Follow-up Spec Candidates

Follow-up specs must be created only after the Spec 413 report identifies evidence-backed findings:

• Bounded report/PDF surfacing remediation if ready PDF/report state remains P1.
• Bounded OperationRun browser-load remediation if operations navigation remains P1.
• Bounded authorization/customer-safe boundary remediation if report, customer output, provider, or operation access regresses.
• Spec 414 Controlled Pilot Preparation Pack if this gate passes or passes with acceptable documented conditions.
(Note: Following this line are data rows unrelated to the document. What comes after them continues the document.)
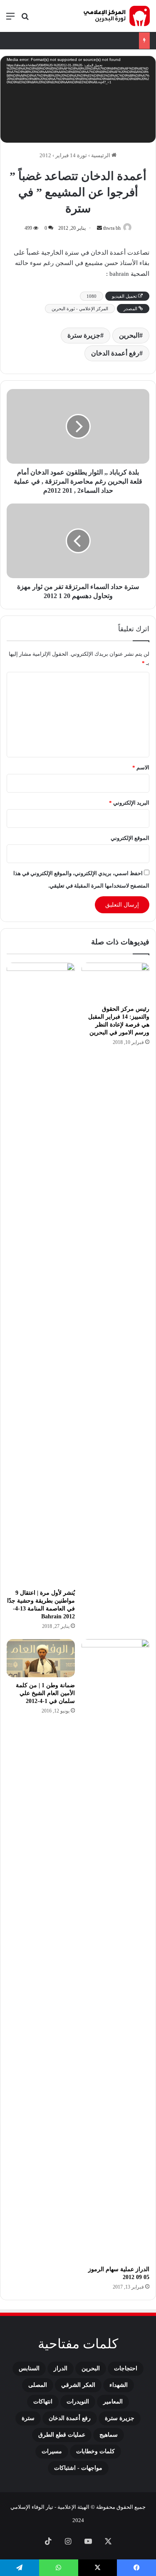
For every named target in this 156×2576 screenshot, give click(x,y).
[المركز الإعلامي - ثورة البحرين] (116, 16)
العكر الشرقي (78, 2385)
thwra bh (112, 228)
Candidate Selection Gate Result

PASS. The selected candidate was directly supplied by the operator, is not already covered by an existing active or completed Spec 413 package, preserves completed Spec 407/412 history, aligns with the roadmap path toward controlled pilot preparation, and is scoped as a small read-only verification gate.

Spec Readiness Gate Result

PASS FOR IMPLEMENTATION PREPARATION once plan.md, tasks.md, and checklists/requirements.md in this package are reviewed together. No product question blocks a later read-only gate execution.